- [Given problem a] Set down the records from the line that contains "Where should I" through the end of the records, inclusive. Leave the pictures out.

- [Supplied passage]

From 73f43994189d92e43616548f8a1f8b92de3b8887 Mon Sep 17 00:00:00 2001
From: John Mark Bell <jmb@netsurf-browser.org>
Date: Mon, 13 Sep 2010 22:18:51 +0000
Subject: Replace use of iconv with a parserutils inputstream

svn path=/trunk/netsurf/; revision=10770
---
 render/textplain.c | 167 +++++++++++++++++++++++++++++++----------------------
 1 file changed, 98 insertions(+), 69 deletions(-)

(limited to 'render/textplain.c')

diff --git a/render/textplain.c b/render/textplain.c
index 94a5cce66..13ccd2660 100644
--- a/render/textplain.c
+++ b/render/textplain.c
@@ -27,7 +27,9 @@
 #include <string.h>
 #include <strings.h>
 #include <math.h>
-#include <iconv.h>
+
+#include <parserutils/input/inputstream.h>
+
 #include "content/content_protected.h"
 #include "content/hlcache.h"
 #include "css/css.h"
@@ -67,6 +69,10 @@ static plot_font_style_t textplain_style = {
 static int textplain_tab_width = 256;  /* try for a sensible default */
 
 static bool textplain_create_internal(struct content *c, const char *encoding);
+static parserutils_error textplain_charset_hack(const uint8_t *data, size_t len,
+		uint16_t *mibenum, uint32_t *source);
+static bool textplain_drain_input(struct content *c, 
+		parserutils_inputstream *stream, parserutils_error terminator);
 static int textplain_coord_from_offset(const char *text, size_t offset,
 	size_t length);
 static float textplain_line_height(void);
@@ -91,39 +97,54 @@ bool textplain_create(struct content *c, const http_parameter *params)

- [Input data]
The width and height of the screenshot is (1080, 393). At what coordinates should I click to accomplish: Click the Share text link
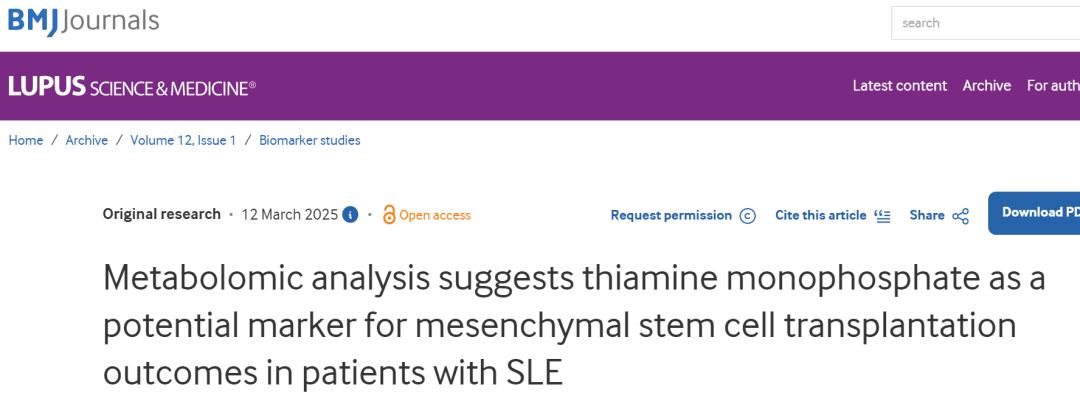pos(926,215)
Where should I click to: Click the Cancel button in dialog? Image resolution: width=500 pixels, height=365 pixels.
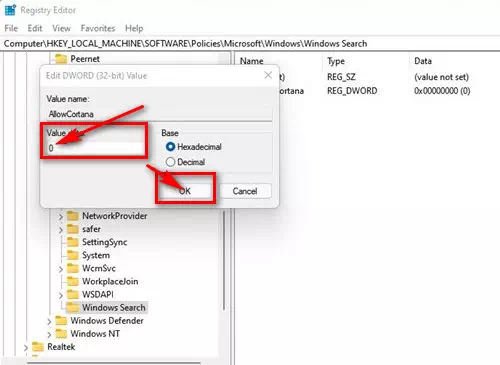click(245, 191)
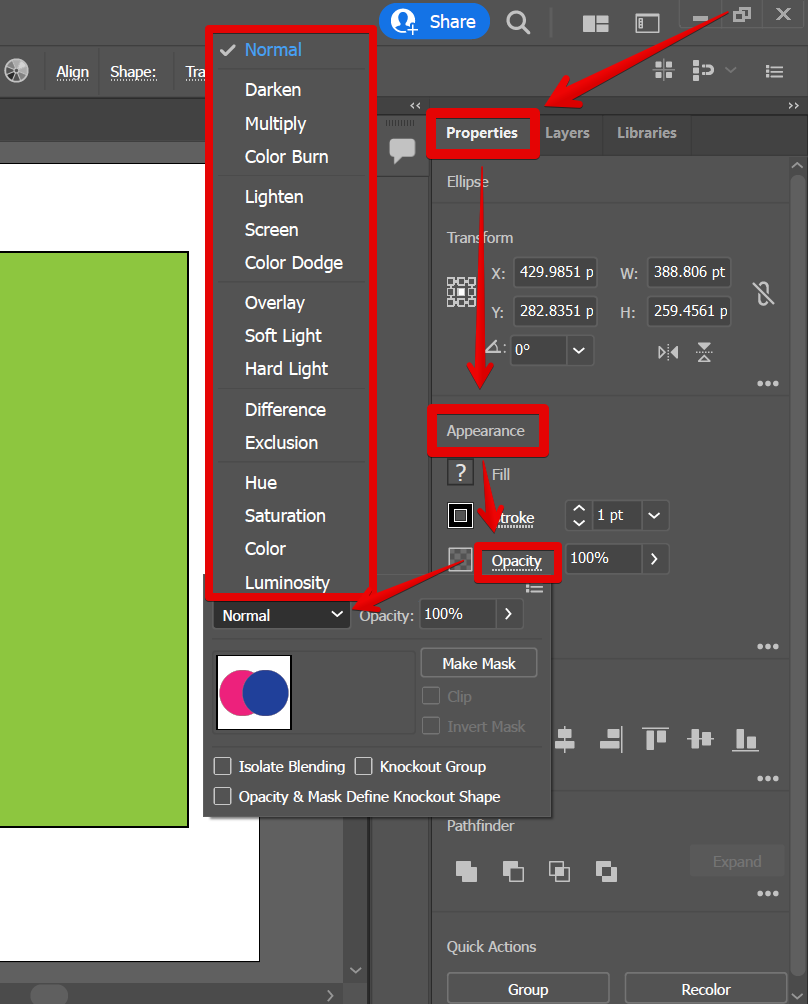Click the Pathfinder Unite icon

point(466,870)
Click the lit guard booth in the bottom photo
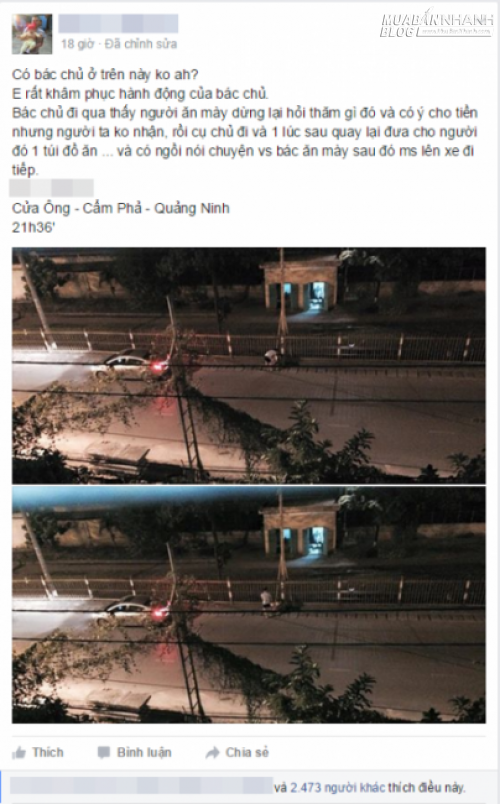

- [Given problem b] List every function named in a static function prototype in the textplain.c patch.

- [Task answer a]
Where should I click to: Click the Cancel button in dialog? Image resolution: width=500 pixels, height=365 pixels.
click(245, 191)
Click the Pathfinder Unite icon

point(466,870)
Click the lit guard booth in the bottom photo

- [Task answer b]
textplain_create_internal
textplain_charset_hack
textplain_drain_input
textplain_coord_from_offset
textplain_line_height